*Required work*:
Your task is to write out the entire listing exactly, omitting its pictures.

——————

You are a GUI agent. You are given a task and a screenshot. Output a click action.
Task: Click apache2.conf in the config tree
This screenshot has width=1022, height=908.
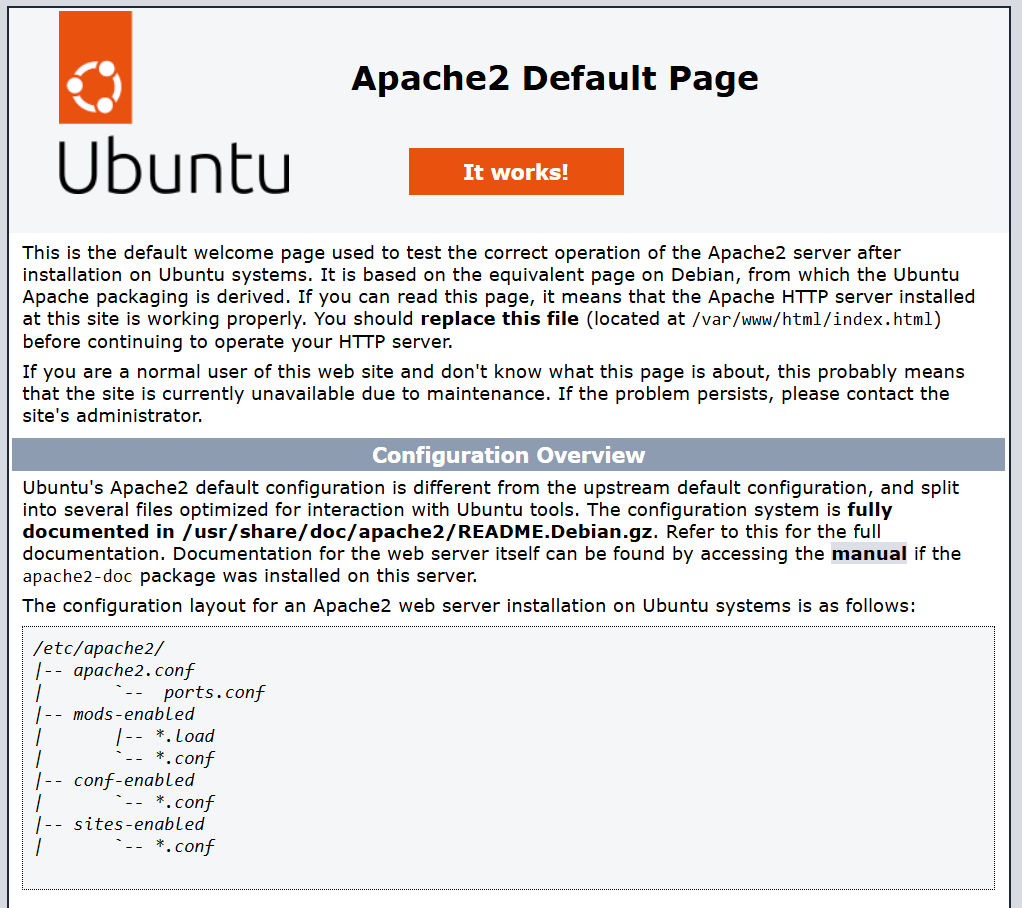tap(134, 670)
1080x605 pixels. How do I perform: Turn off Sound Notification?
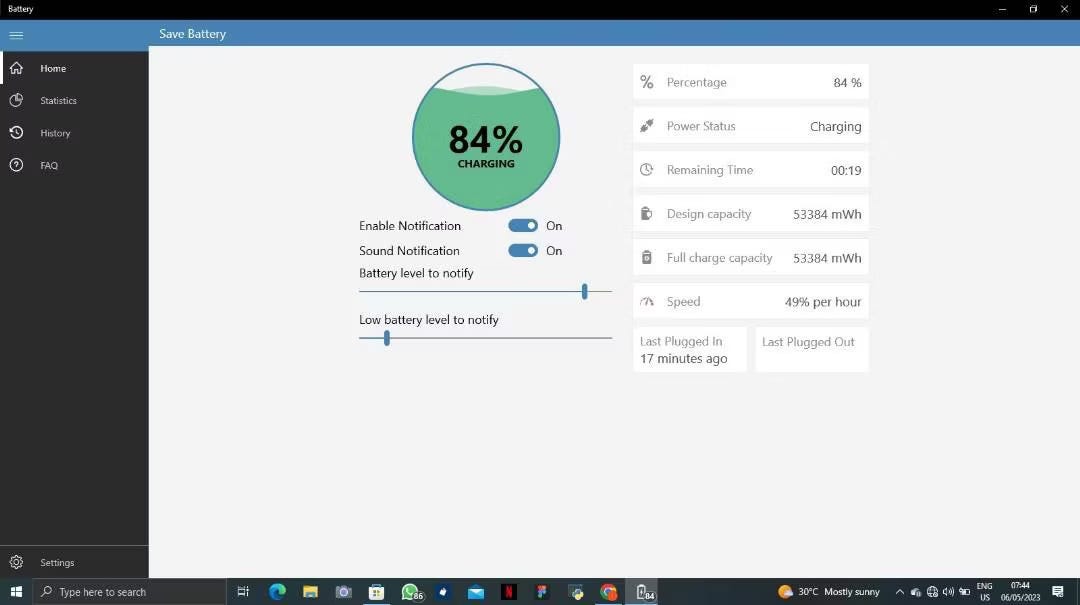pyautogui.click(x=522, y=250)
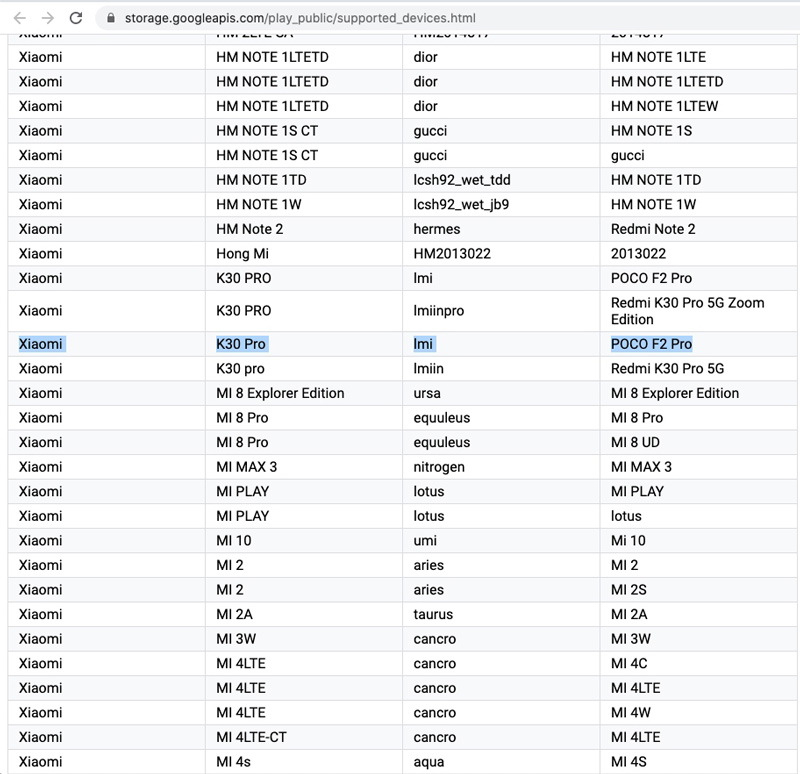Screen dimensions: 800x774
Task: Click the browser back arrow
Action: (x=20, y=18)
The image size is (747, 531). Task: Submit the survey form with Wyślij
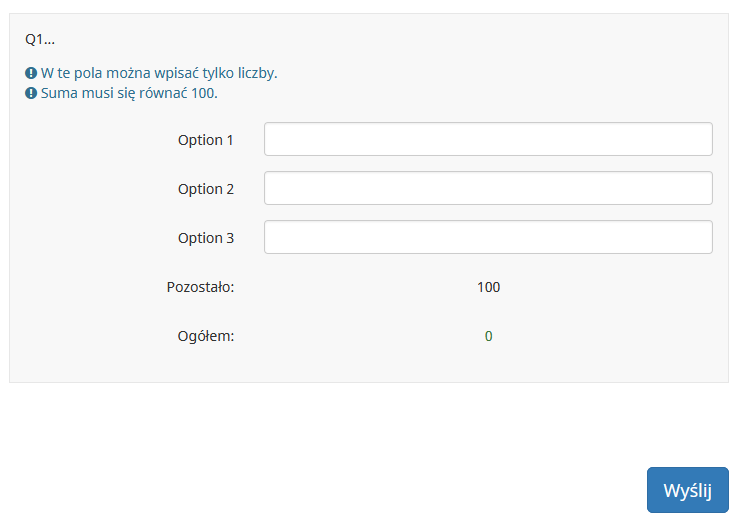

——————

*Written answer*:
You are a GUI agent. You are given a task and a screenshot. Output a click action.
Task: Click apache2.conf in the config tree
This screenshot has width=1022, height=908.
tap(134, 670)
1080x605 pixels. How do I perform: Turn off Sound Notification?
pyautogui.click(x=522, y=250)
Screen dimensions: 800x774
Task: Click the browser back arrow
Action: (x=20, y=18)
The image size is (747, 531). Task: Submit the survey form with Wyślij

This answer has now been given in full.